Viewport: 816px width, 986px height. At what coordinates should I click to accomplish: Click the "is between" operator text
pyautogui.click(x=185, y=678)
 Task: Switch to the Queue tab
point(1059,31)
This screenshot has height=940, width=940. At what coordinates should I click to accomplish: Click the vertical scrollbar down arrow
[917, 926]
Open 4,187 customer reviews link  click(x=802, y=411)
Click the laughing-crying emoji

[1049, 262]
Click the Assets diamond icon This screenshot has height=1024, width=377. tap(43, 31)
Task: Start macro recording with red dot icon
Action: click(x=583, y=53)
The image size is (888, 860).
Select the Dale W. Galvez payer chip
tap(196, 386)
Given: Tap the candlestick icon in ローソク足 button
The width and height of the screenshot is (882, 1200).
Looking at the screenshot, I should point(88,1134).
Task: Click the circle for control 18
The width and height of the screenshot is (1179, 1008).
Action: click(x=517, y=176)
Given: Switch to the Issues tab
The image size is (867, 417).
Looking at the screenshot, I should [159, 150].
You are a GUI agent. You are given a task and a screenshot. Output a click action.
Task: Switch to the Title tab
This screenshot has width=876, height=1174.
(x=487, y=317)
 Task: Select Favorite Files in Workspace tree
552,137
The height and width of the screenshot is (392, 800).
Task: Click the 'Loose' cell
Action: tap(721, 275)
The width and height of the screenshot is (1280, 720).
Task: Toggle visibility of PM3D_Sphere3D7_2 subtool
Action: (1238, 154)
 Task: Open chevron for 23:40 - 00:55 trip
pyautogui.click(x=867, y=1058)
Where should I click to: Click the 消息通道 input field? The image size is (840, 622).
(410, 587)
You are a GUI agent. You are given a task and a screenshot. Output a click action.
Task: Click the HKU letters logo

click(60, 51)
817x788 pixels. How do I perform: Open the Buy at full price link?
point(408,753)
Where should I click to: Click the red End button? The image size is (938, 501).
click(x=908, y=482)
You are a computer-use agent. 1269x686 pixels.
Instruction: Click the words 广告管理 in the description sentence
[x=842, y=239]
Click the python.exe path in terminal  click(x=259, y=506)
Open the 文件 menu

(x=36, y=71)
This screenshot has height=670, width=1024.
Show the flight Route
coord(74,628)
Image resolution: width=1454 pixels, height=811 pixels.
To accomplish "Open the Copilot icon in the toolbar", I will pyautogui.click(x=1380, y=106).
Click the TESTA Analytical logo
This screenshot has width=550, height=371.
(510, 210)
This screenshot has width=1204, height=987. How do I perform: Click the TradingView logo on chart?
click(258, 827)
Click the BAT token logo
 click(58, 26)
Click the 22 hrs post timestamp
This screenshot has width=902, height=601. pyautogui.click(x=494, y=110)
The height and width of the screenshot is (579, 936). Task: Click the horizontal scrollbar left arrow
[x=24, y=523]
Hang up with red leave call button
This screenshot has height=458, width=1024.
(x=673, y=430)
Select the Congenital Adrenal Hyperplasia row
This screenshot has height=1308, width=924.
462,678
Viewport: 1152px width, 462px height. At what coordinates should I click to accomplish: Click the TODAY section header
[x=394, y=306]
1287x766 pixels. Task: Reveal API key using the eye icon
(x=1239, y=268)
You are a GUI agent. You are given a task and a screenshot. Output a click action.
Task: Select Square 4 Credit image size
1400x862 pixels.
^^^^^^^^^^^^^^^^
(EXERCISE AIM) What you return must match the data line for line.

(RESPONSE TO THE TASK)
Viewport: 816px width, 986px height. At what coordinates should I click to accomplish: Click the "is between" operator text
pyautogui.click(x=185, y=678)
 Task: Switch to the Queue tab
point(1059,31)
This screenshot has height=940, width=940. At what coordinates should I click to accomplish: Click the vertical scrollbar down arrow
[917, 926]
Open 4,187 customer reviews link  click(x=802, y=411)
Click the laughing-crying emoji

[1049, 262]
Click the Assets diamond icon This screenshot has height=1024, width=377. tap(43, 31)
Task: Start macro recording with red dot icon
Action: click(x=583, y=53)
The image size is (888, 860).
Select the Dale W. Galvez payer chip
tap(196, 386)
Given: Tap the candlestick icon in ローソク足 button
The width and height of the screenshot is (882, 1200).
Looking at the screenshot, I should point(88,1134).
Task: Click the circle for control 18
The width and height of the screenshot is (1179, 1008).
Action: click(x=517, y=176)
Given: Switch to the Issues tab
The image size is (867, 417).
Looking at the screenshot, I should [159, 150].
You are a GUI agent. You are given a task and a screenshot. Output a click action.
Task: Switch to the Title tab
This screenshot has width=876, height=1174.
(x=487, y=317)
 Task: Select Favorite Files in Workspace tree
552,137
The height and width of the screenshot is (392, 800).
Task: Click the 'Loose' cell
Action: tap(721, 275)
The width and height of the screenshot is (1280, 720).
Task: Toggle visibility of PM3D_Sphere3D7_2 subtool
Action: (1238, 154)
 Task: Open chevron for 23:40 - 00:55 trip
pyautogui.click(x=867, y=1058)
Where should I click to: Click the 消息通道 input field? The image size is (840, 622).
(410, 587)
You are a GUI agent. You are given a task and a screenshot. Output a click action.
Task: Click the HKU letters logo

click(60, 51)
817x788 pixels. How do I perform: Open the Buy at full price link?
point(408,753)
Where should I click to: Click the red End button? The image size is (938, 501).
click(x=908, y=482)
You are a computer-use agent. 1269x686 pixels.
Instruction: Click the words 广告管理 in the description sentence
[x=842, y=239]
Click the python.exe path in terminal  click(x=259, y=506)
Open the 文件 menu

(x=36, y=71)
This screenshot has height=670, width=1024.
Show the flight Route
coord(74,628)
Image resolution: width=1454 pixels, height=811 pixels.
To accomplish "Open the Copilot icon in the toolbar", I will pyautogui.click(x=1380, y=106).
Click the TESTA Analytical logo
This screenshot has width=550, height=371.
(510, 210)
This screenshot has width=1204, height=987. How do I perform: Click the TradingView logo on chart?
click(258, 827)
Click the BAT token logo
 click(58, 26)
Click the 22 hrs post timestamp
This screenshot has width=902, height=601. pyautogui.click(x=494, y=110)
The height and width of the screenshot is (579, 936). Task: Click the horizontal scrollbar left arrow
[x=24, y=523]
Hang up with red leave call button
This screenshot has height=458, width=1024.
(x=673, y=430)
Select the Congenital Adrenal Hyperplasia row
This screenshot has height=1308, width=924.
462,678
Viewport: 1152px width, 462px height. At what coordinates should I click to accomplish: Click the TODAY section header
[x=394, y=306]
1287x766 pixels. Task: Reveal API key using the eye icon
(x=1239, y=268)
You are a GUI agent. You are given a task and a screenshot. Output a click action.
Task: Select Square 4 Credit image size
1400x862 pixels.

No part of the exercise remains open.